# Objectif 1
Recopiez intégralement, sans aucune modification, le passage sur les jets du trou noir Porphyrion.
# Objectif 2
Présentez sous forme de tableau Markdown, avec les colonnes « n » pour le numéro et « Ligne » pour le contenu, toutes les lignes de données depuis celle qui contient « Task: Click the word Agenda in the title » jusqu'à la dernière, ces deux bornes comprises et les lignes vides exclues. Laissez les images hors du tableau.

# Passage cité
━━━━━━
Les trous noirs sont considérés comme les poubelles de l’univers, engloutissant presque tout ce qui passe à proximité. Mais une fraction de matière est éjectée avant qu’un objet ne tombe dedans, formant un jet de chaque côté du trou noir, a déclaré Martijn Oei, chercheur postdoctoral au California Institute of Technology et auteur principal d’une nouvelle étude décrivant la découverte.

Les résultats ont été publiés le 18 septembre dans la revue Nature.

Les jets des trous noirs peuvent accélérer le rayonnement et les particules à une vitesse proche de celle de la lumière, ce qui les fait briller dans des longueurs d’onde visibles par les radiotélescopes. Une telle lueur a attiré l’attention des astronomes à l’origine de la nouvelle étude alors qu’ils observaient le ciel à l’aide du radiotélescope européen LOFAR, ou LOw Frequency ARray, en 2018.

Les jets nouvellement décrits ont une puissance de sortie équivalente à celle de milliers de milliards de soleils et sont si massifs que les chercheurs ont surnommé la mégastructure Porphyrion, d’après un géant de la mythologie grecque.
━━━━━━
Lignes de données
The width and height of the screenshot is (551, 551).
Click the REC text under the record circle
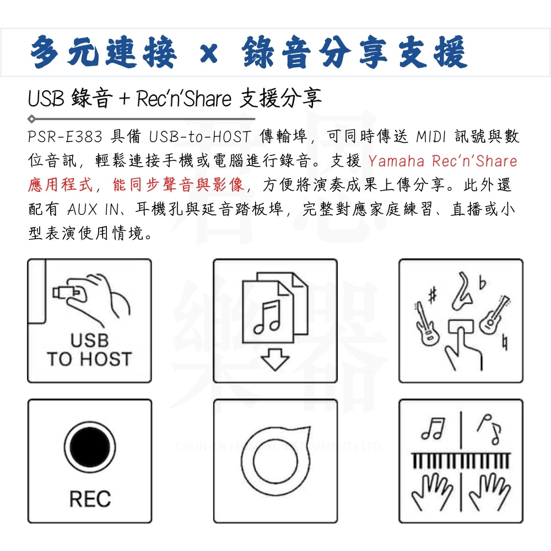[x=90, y=499]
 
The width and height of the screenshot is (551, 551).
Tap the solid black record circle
[x=90, y=447]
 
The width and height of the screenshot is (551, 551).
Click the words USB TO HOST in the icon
[x=90, y=350]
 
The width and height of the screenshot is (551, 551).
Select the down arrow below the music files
[x=275, y=359]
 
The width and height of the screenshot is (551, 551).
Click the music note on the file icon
[x=267, y=317]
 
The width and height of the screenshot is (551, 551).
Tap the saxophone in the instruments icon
[x=463, y=291]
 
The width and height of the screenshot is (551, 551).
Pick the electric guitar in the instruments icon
[x=426, y=323]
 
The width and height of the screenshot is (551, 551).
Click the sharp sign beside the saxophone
[x=433, y=294]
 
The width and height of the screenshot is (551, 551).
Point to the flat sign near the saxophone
[x=483, y=283]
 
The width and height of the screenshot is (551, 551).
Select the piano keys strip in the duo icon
[x=461, y=460]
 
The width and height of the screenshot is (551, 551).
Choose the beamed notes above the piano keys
[x=433, y=429]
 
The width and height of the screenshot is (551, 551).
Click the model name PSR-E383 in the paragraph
[x=65, y=136]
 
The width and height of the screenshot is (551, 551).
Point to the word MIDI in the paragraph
[x=431, y=136]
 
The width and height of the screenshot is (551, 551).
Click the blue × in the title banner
[x=209, y=54]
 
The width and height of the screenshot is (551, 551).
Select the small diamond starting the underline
[x=31, y=119]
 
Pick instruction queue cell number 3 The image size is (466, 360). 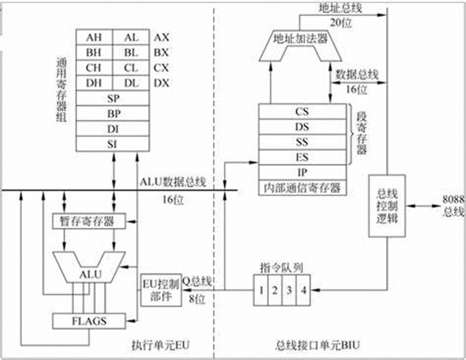click(x=288, y=291)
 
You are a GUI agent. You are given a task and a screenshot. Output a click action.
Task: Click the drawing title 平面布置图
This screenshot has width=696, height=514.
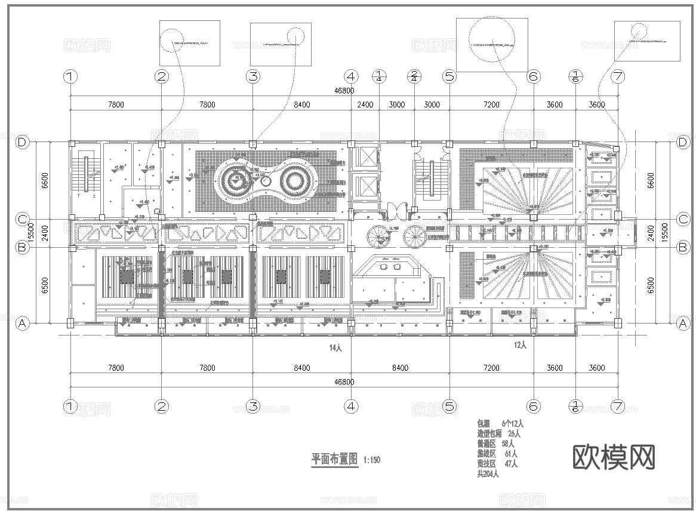[x=335, y=459]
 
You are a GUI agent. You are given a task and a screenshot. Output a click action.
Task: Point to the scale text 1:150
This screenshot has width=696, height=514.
[x=371, y=460]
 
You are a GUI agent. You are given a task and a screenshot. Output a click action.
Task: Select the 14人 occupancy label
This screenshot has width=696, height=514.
[x=335, y=347]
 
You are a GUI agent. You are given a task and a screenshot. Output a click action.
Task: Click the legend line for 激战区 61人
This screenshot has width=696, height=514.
[x=496, y=454]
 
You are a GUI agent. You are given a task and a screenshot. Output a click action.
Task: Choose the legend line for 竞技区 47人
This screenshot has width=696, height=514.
[x=496, y=464]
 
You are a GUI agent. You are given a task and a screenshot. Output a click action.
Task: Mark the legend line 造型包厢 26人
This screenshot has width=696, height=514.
[x=498, y=433]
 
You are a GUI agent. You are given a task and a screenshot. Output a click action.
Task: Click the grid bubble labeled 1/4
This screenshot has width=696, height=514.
[x=379, y=76]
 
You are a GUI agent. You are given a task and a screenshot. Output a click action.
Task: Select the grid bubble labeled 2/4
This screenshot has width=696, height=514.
[x=414, y=76]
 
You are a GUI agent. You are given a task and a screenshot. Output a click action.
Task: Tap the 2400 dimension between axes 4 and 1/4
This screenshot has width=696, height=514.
[x=365, y=105]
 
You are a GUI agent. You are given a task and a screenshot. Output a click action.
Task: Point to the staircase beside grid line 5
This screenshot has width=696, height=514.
[x=429, y=179]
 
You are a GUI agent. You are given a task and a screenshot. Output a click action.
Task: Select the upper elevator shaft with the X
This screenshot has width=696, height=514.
[x=365, y=157]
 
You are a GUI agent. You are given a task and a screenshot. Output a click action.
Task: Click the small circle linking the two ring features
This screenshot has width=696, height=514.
[x=265, y=180]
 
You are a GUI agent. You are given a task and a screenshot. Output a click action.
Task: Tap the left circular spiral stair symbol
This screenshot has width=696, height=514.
[x=377, y=236]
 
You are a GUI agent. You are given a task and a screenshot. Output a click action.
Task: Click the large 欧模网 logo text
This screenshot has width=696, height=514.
[x=614, y=457]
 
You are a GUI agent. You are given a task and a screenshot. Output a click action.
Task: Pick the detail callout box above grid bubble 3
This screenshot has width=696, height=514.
[x=280, y=44]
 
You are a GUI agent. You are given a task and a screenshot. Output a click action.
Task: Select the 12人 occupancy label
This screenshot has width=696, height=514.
[x=520, y=344]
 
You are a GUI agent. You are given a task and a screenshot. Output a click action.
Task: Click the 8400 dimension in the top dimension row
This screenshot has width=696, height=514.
[x=301, y=105]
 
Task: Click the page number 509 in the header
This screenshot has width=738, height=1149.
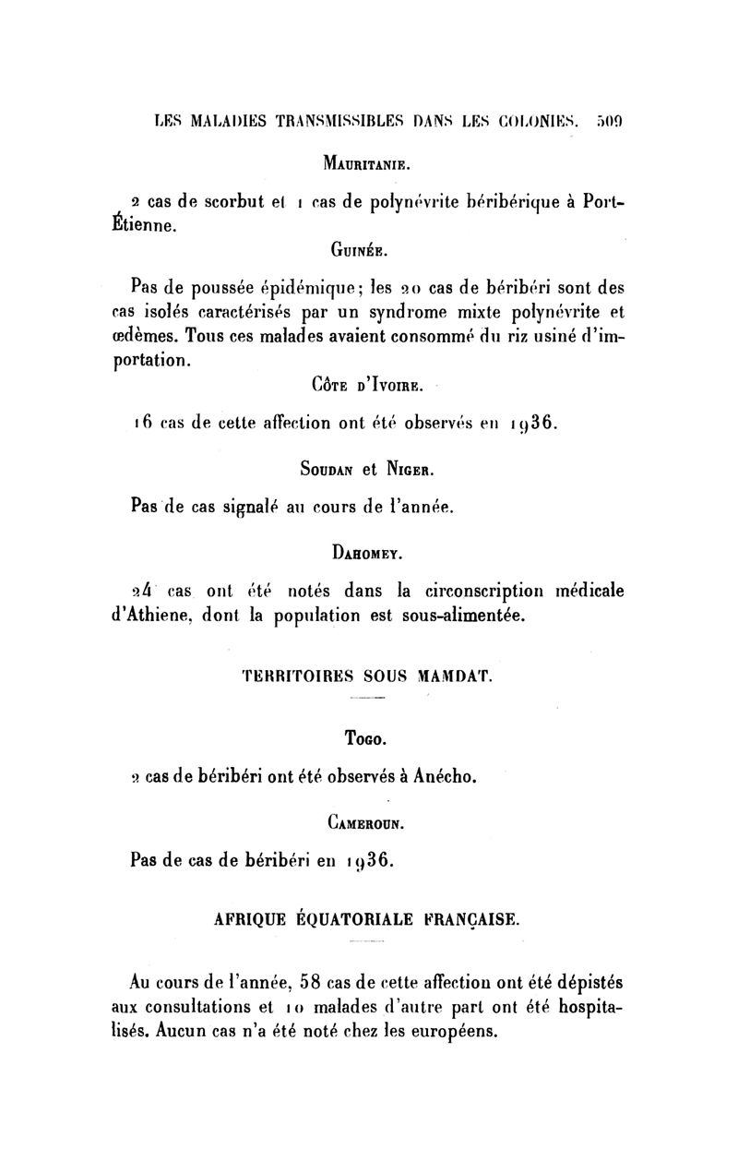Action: [x=611, y=120]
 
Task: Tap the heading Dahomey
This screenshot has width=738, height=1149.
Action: [x=368, y=553]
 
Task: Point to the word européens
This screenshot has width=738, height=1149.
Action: [x=454, y=1031]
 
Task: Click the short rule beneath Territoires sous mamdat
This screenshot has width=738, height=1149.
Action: [x=368, y=698]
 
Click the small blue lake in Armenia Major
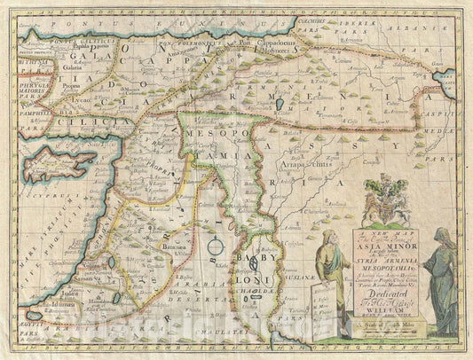280,104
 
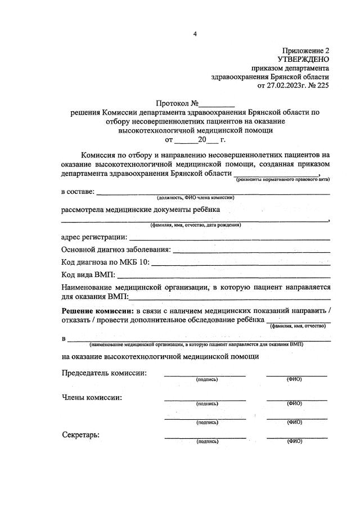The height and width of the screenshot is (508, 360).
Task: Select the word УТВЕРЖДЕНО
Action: (x=303, y=59)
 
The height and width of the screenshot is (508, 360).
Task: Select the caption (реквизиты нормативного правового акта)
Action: (x=282, y=179)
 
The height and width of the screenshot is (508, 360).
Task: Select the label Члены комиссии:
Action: (x=91, y=397)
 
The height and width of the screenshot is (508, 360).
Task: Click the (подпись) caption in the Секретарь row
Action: (x=207, y=442)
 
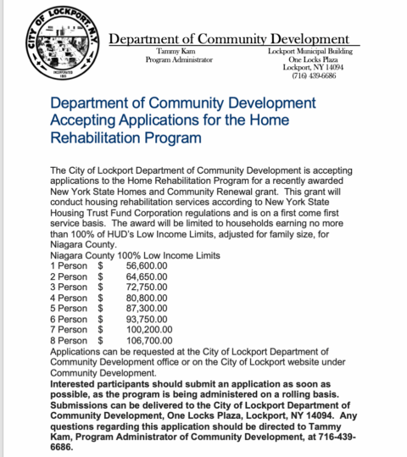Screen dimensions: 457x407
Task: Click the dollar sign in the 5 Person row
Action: point(101,311)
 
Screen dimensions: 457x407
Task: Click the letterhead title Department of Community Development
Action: point(230,39)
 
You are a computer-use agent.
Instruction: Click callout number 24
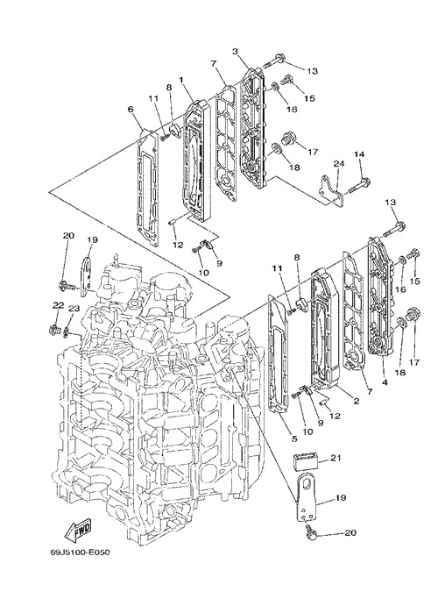pyautogui.click(x=338, y=164)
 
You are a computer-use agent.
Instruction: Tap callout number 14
pyautogui.click(x=359, y=154)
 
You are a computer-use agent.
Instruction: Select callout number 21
pyautogui.click(x=336, y=458)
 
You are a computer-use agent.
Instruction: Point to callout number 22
pyautogui.click(x=58, y=305)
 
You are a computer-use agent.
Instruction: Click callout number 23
pyautogui.click(x=74, y=308)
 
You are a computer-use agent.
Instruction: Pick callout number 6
pyautogui.click(x=131, y=110)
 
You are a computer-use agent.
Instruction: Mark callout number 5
pyautogui.click(x=294, y=438)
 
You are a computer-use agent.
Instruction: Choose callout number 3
pyautogui.click(x=235, y=51)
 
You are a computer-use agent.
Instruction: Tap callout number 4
pyautogui.click(x=385, y=382)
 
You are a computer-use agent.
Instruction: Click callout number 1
pyautogui.click(x=180, y=80)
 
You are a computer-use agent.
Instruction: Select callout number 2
pyautogui.click(x=357, y=401)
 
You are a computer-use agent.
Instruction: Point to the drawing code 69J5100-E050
pyautogui.click(x=80, y=553)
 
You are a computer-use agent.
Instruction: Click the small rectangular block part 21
pyautogui.click(x=306, y=462)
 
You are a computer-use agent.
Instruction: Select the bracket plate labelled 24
pyautogui.click(x=331, y=192)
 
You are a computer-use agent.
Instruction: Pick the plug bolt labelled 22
pyautogui.click(x=53, y=330)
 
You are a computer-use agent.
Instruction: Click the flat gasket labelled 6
pyautogui.click(x=148, y=189)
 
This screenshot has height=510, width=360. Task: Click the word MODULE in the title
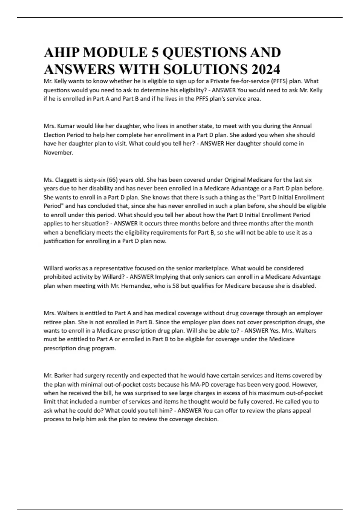(115, 52)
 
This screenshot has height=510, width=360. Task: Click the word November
(58, 152)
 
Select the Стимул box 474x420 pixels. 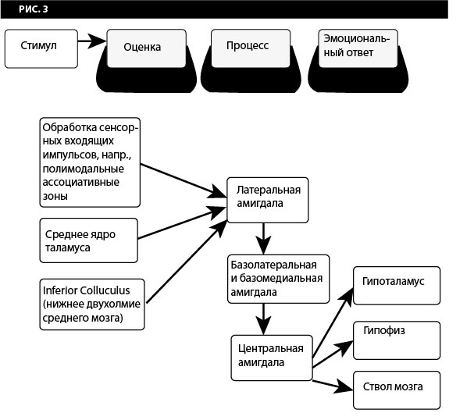41,48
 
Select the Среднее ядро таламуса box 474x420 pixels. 88,240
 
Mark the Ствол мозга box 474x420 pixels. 397,388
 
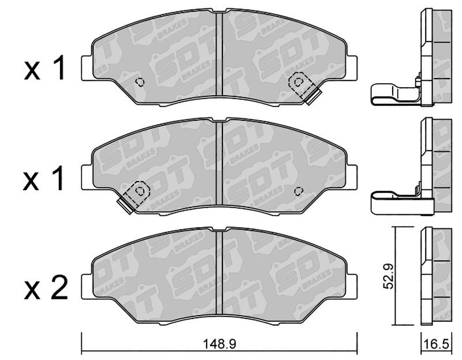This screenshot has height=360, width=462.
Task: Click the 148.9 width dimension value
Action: [x=219, y=344]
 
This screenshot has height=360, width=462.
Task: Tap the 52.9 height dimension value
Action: [x=389, y=276]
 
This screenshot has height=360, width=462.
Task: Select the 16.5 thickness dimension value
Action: [x=436, y=344]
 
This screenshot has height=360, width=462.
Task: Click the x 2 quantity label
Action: [x=46, y=288]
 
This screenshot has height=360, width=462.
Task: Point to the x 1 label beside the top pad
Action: [x=44, y=69]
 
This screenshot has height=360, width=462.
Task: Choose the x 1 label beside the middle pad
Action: [x=44, y=179]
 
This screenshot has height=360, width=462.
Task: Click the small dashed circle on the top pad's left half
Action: [x=140, y=81]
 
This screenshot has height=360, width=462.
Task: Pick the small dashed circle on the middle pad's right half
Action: [x=299, y=191]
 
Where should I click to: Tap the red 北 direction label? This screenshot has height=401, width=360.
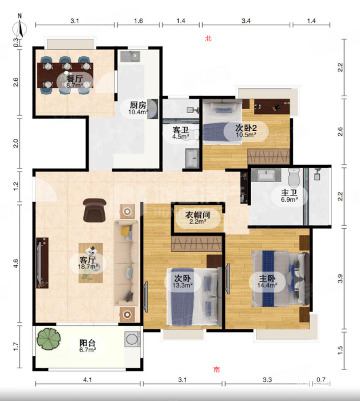tap(208, 38)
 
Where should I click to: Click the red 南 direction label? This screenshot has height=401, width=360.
tap(216, 370)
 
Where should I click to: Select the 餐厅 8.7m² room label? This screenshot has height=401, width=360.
tap(75, 81)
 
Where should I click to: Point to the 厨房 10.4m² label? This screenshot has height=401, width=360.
tap(138, 108)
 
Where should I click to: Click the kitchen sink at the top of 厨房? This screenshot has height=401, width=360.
tap(130, 57)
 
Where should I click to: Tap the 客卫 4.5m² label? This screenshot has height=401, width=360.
tap(181, 133)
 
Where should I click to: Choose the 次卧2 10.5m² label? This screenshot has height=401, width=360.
tap(246, 131)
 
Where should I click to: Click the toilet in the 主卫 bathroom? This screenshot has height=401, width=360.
tap(294, 177)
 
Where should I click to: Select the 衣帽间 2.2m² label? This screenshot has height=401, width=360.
tap(197, 218)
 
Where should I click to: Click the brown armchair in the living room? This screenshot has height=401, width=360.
tap(94, 210)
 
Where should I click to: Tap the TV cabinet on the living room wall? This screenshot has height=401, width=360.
tap(43, 263)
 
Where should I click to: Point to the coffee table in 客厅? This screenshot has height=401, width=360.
tap(91, 263)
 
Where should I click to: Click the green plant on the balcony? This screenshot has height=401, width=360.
tap(49, 339)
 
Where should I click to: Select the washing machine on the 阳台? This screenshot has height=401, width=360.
tap(133, 339)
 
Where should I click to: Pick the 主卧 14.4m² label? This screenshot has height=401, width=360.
tap(268, 281)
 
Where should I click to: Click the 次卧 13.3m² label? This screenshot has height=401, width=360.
tap(182, 281)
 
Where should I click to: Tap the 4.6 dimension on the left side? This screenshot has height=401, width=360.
tap(16, 263)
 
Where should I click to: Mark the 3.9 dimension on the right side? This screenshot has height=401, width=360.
tap(340, 278)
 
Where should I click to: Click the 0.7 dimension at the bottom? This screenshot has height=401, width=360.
tap(321, 379)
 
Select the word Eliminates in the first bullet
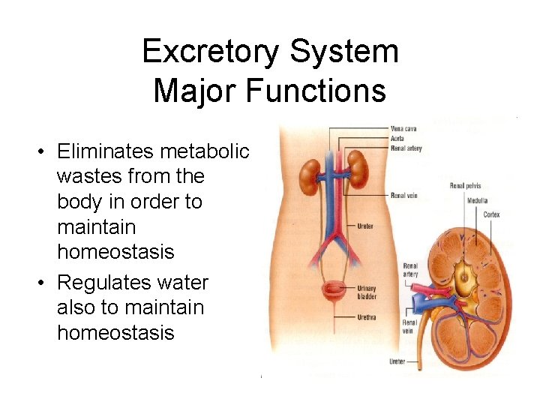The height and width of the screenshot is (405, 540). click(106, 152)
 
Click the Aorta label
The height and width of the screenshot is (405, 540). click(398, 137)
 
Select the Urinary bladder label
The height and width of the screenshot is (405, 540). click(367, 292)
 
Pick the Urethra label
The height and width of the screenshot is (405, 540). click(367, 317)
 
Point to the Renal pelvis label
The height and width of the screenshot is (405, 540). click(465, 186)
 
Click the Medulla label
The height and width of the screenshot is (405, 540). click(477, 200)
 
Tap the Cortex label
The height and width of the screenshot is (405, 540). click(491, 214)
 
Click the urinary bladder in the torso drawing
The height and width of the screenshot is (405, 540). click(330, 292)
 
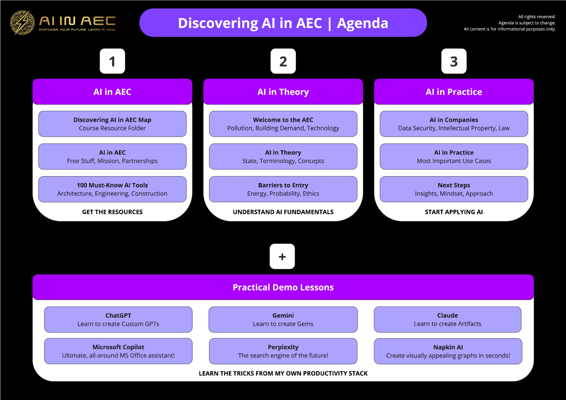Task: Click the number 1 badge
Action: tap(112, 61)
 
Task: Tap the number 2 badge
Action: tap(283, 61)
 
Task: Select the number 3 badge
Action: tap(454, 61)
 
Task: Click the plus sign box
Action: tap(282, 256)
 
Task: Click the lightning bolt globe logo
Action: tap(22, 22)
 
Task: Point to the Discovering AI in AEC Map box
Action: tap(112, 124)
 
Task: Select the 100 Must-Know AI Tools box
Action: tap(112, 189)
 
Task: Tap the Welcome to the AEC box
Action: tap(283, 124)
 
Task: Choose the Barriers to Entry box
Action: tap(283, 189)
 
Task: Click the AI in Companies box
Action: tap(454, 124)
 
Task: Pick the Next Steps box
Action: tap(454, 189)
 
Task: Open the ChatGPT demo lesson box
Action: tap(118, 319)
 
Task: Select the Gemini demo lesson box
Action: tap(283, 319)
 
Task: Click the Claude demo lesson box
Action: tap(447, 319)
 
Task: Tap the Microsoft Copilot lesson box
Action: tap(118, 351)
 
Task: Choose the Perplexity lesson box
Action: tap(283, 351)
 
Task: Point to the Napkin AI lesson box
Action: tap(448, 351)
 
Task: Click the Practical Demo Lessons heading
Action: tap(283, 287)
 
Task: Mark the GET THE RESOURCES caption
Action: tap(112, 212)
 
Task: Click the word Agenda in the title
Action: tap(362, 23)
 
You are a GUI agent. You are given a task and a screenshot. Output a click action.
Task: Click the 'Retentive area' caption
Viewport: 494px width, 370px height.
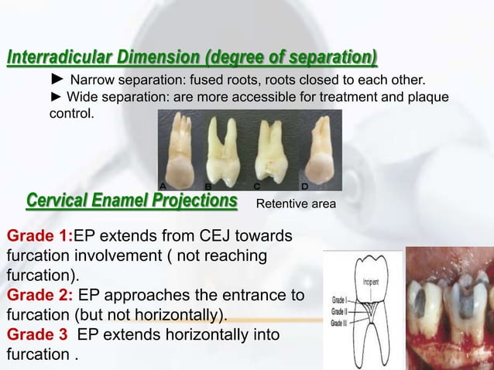[x=295, y=204]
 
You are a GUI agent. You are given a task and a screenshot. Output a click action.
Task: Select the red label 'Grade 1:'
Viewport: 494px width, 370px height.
[x=39, y=235]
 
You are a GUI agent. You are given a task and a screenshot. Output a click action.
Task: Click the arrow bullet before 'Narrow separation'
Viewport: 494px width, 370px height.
[x=57, y=79]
━━━━━━
# Réponse attendue 1
Les trous noirs sont considérés comme les poubelles de l’univers, engloutissant presque tout ce qui passe à proximité. Mais une fraction de matière est éjectée avant qu’un objet ne tombe dedans, formant un jet de chaque côté du trou noir, a déclaré Martijn Oei, chercheur postdoctoral au California Institute of Technology et auteur principal d’une nouvelle étude décrivant la découverte.

Les résultats ont été publiés le 18 septembre dans la revue Nature.

Les jets des trous noirs peuvent accélérer le rayonnement et les particules à une vitesse proche de celle de la lumière, ce qui les fait briller dans des longueurs d’onde visibles par les radiotélescopes. Une telle lueur a attiré l’attention des astronomes à l’origine de la nouvelle étude alors qu’ils observaient le ciel à l’aide du radiotélescope européen LOFAR, ou LOw Frequency ARray, en 2018.

Les jets nouvellement décrits ont une puissance de sortie équivalente à celle de milliers de milliards de soleils et sont si massifs que les chercheurs ont surnommé la mégastructure Porphyrion, d’après un géant de la mythologie grecque.

# Réponse attendue 2
| n | Ligne |
|---|---|
| 1 | Task: Click the word Agenda in the title |
| 2 | Action: tap(362, 23) |
| 3 | You are a GUI agent. You are given a task and a screenshot. Output a click action. |
| 4 | Task: Click the 'Retentive area' caption |
| 5 | Viewport: 494px width, 370px height. |
| 6 | [x=295, y=204] |
| 7 | You are a GUI agent. You are given a task and a screenshot. Output a click action. |
| 8 | Task: Select the red label 'Grade 1:' |
| 9 | Viewport: 494px width, 370px height. |
| 10 | [x=39, y=235] |
| 11 | You are a GUI agent. You are given a task and a screenshot. Output a click action. |
| 12 | Task: Click the arrow bullet before 'Narrow separation' |
| 13 | Viewport: 494px width, 370px height. |
| 14 | [x=57, y=79] |